For the data that follows, return each line unchanged and drop the pictures.

**Stored records:**

═══

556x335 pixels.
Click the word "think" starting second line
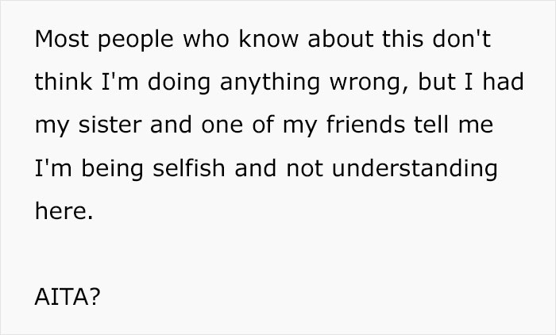pyautogui.click(x=64, y=81)
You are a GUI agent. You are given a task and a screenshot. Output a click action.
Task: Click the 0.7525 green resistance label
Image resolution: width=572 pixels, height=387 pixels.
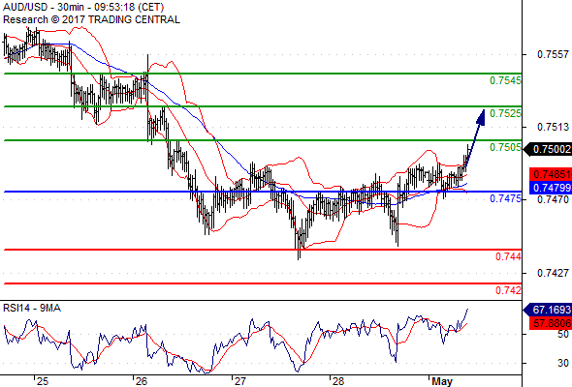click(505, 113)
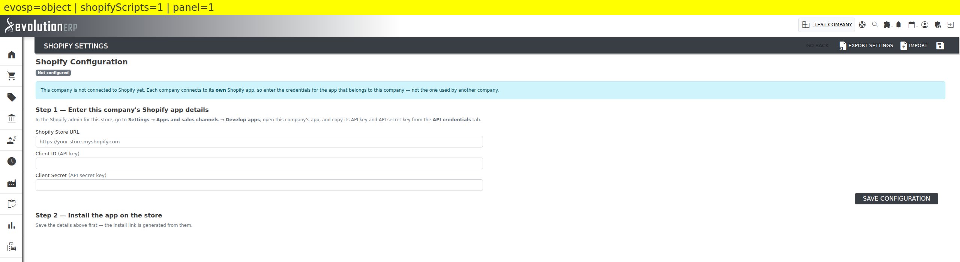Open the factory sidebar module
Screen dimensions: 960x262
coord(12,183)
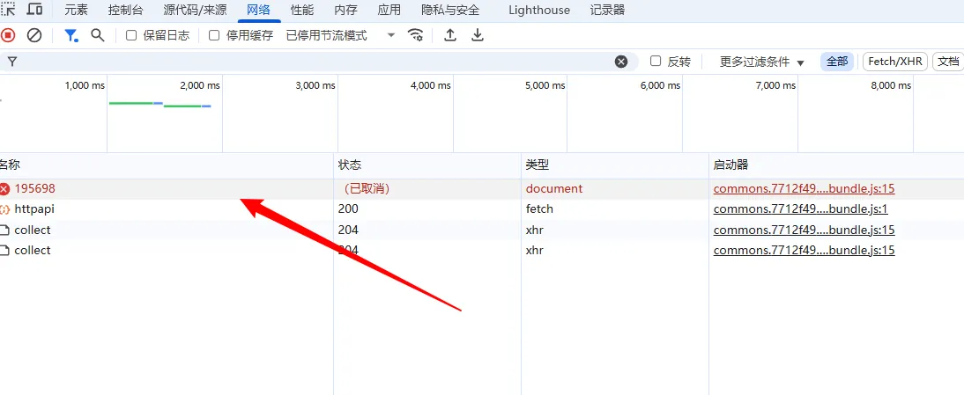Check the 反转 filter checkbox
Screen dimensions: 964x395
click(656, 62)
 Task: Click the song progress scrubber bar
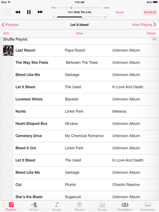pos(80,8)
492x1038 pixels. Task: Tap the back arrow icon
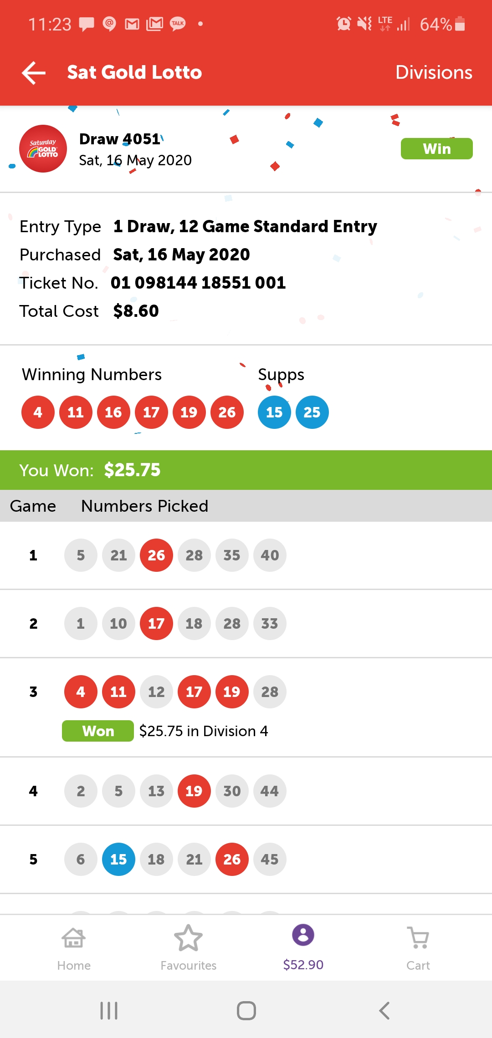point(34,73)
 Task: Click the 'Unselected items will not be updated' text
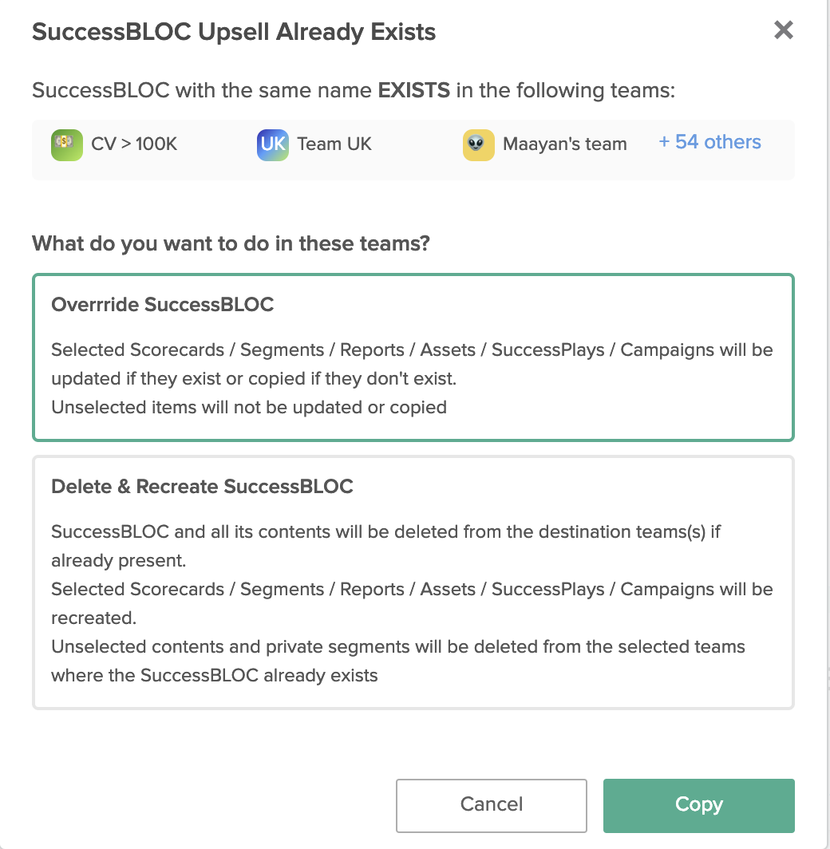click(248, 407)
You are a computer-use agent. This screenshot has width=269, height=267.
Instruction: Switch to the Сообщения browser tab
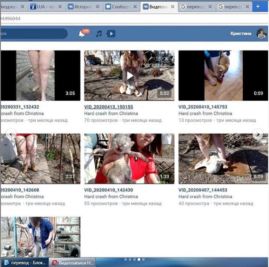click(x=121, y=7)
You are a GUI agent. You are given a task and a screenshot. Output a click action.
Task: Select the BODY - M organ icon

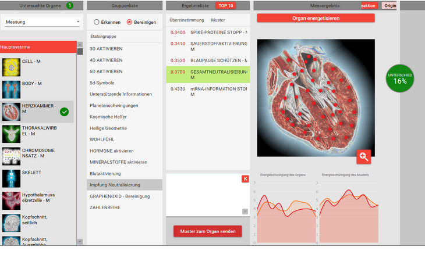[12, 89]
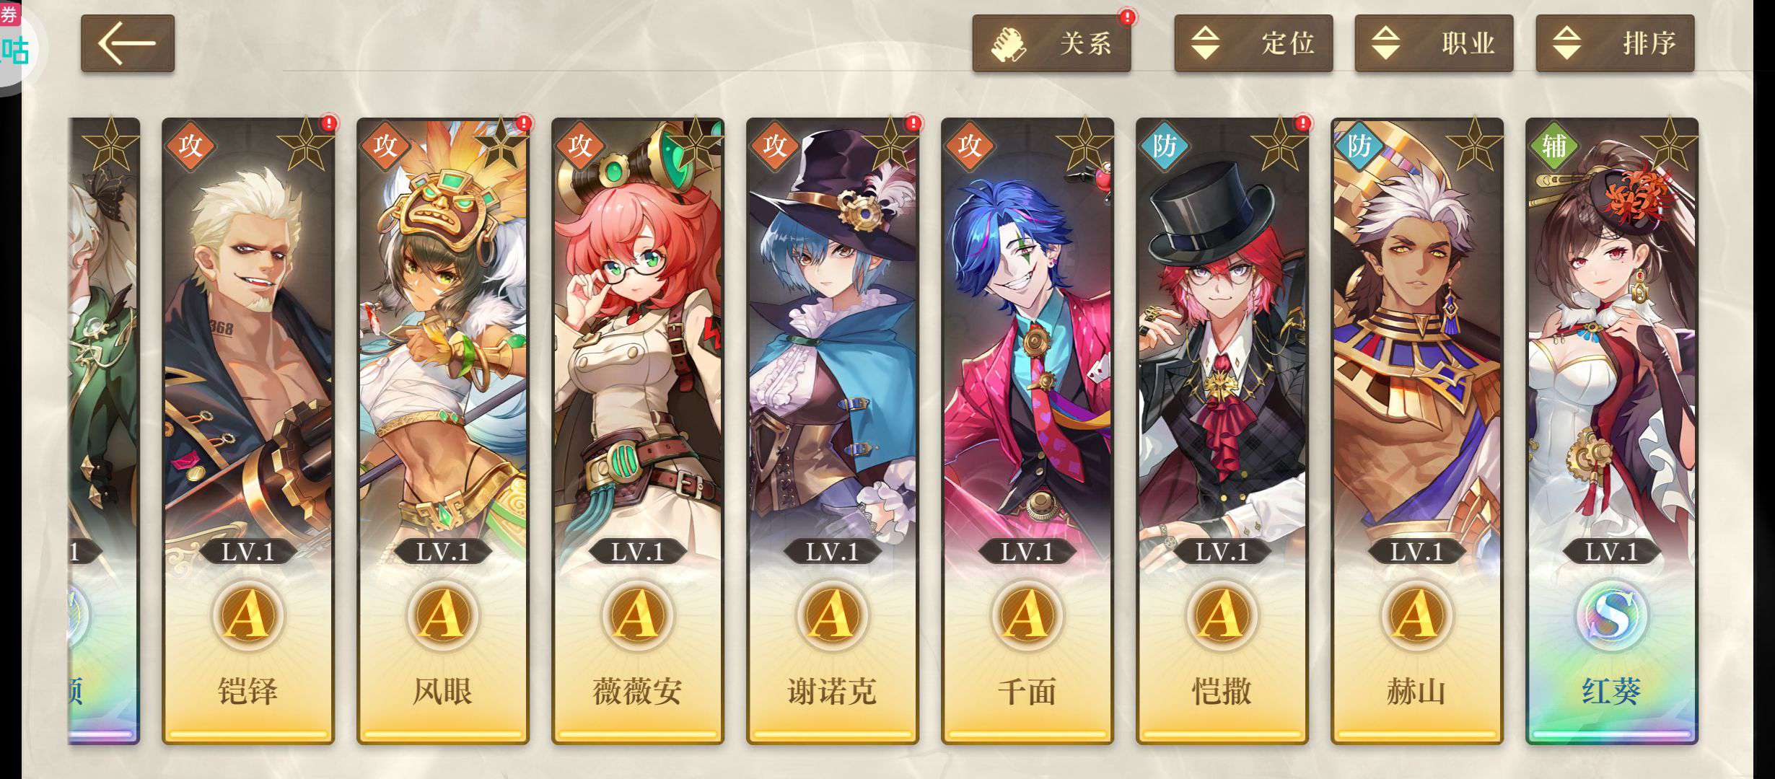
Task: Tap the 防 defense icon on 恺撒
Action: point(1165,146)
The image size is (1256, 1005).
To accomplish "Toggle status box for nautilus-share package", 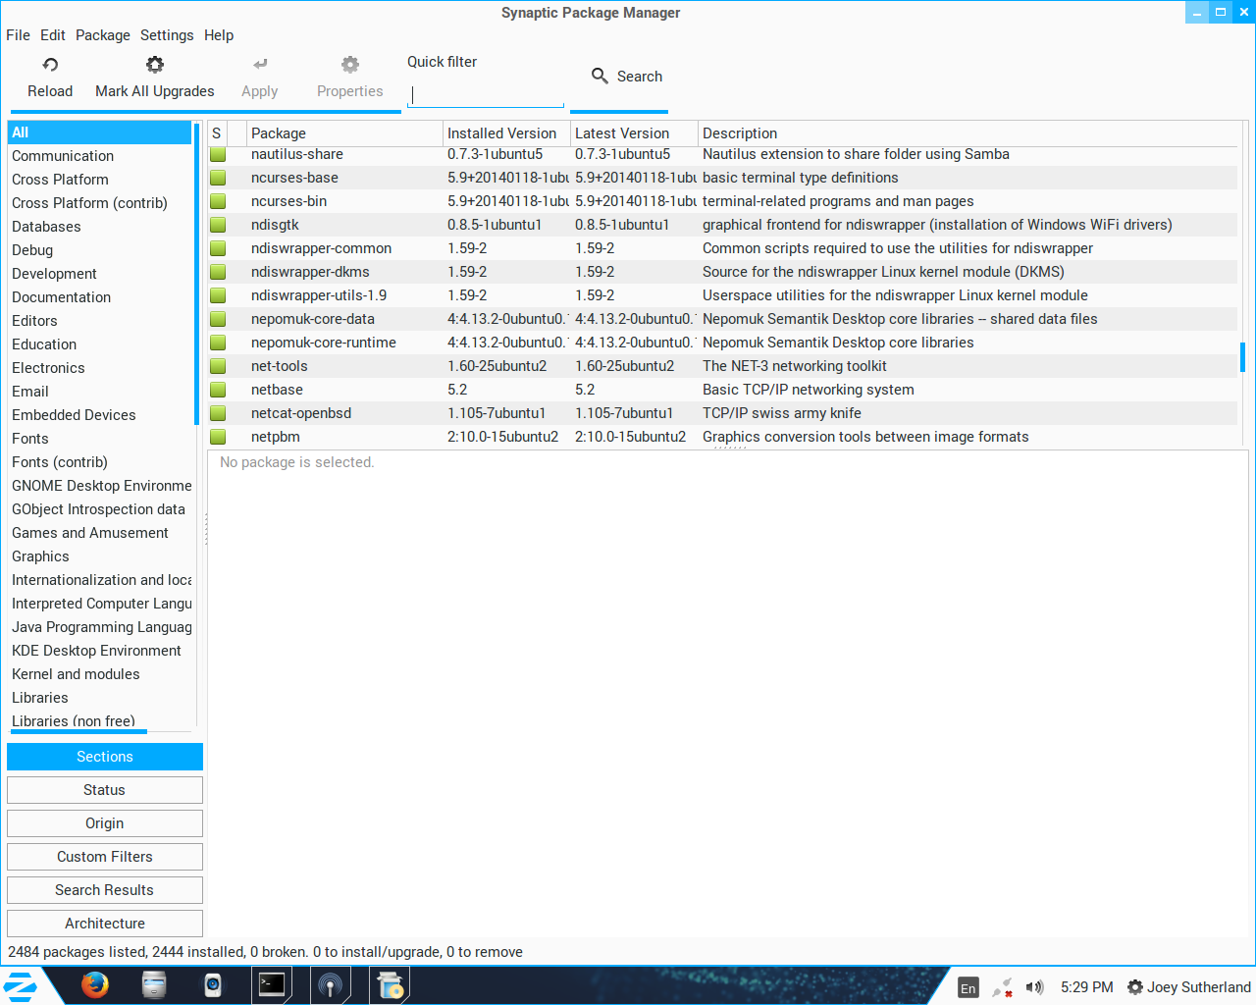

═══

**Task solution:**
556x335 pixels.
Click the word "think" starting second line
pyautogui.click(x=64, y=81)
You are a GUI agent. You are given a task and a screenshot. Output a click action.
Task: Click the 0.7525 green resistance label
Image resolution: width=572 pixels, height=387 pixels.
click(505, 113)
Open the factory sidebar module
Screen dimensions: 960x262
coord(12,183)
Check the 反转 filter checkbox
Screen dimensions: 964x395
click(656, 62)
 Task: Click the song progress scrubber bar
pos(80,8)
492x1038 pixels. Task: Tap the back arrow icon
point(34,73)
 Task: Click the 'Unselected items will not be updated' text
click(248, 407)
You are a computer-use agent. This screenshot has width=269, height=267.
Instruction: Switch to the Сообщения browser tab
click(x=121, y=7)
You are a GUI agent. You are given a task and a screenshot. Output a click action.
Task: Select the BODY - M organ icon

[12, 89]
Task: Tap the 防 defense icon on 恺撒
Action: point(1165,146)
The image size is (1256, 1005).
To accomplish "Toggle status box for nautilus-share package", 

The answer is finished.